ISIS has taken its propaganda recruiting campaign to social media where it has posted English-language videos calling Muslims from around the world to jihad.
One such video posted Thursday features a British Muslim fighter, speaking under the nomme de guerre Abu Bara’ al-Hindi, telling people to open the Quran and read the verses about jihad, then give up what they have and join the fight.
“Are you willing to sacrifice the fat job you’ve got, the big car you’ve got and the family you have?” al-Hindi asked. “If you are going to sacrifice this for the sake of Allah … then Allah will give you 700 times more.”

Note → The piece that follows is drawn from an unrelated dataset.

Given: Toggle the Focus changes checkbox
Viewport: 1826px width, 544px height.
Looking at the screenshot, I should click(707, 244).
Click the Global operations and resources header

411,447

Britain is not alone in worrying about the current escalating crisis in Iraq. Australia this week warned jihadists looking for refuge in Australia to stay away. Immigration Minister Scott Morrison told jihadists he will tear up their visas. An estimated 300 Australians have traveled to join the jihad in the Middle East, with many believed to be trying to join ISIS. About half of them have been identified, and reports say the Australian government has begun to void their passports.
“I don’t want anyone to think this is just a difficulty in a far away country that has no consequences of its own,” said Australia’s Prime Minister Tony Abbott.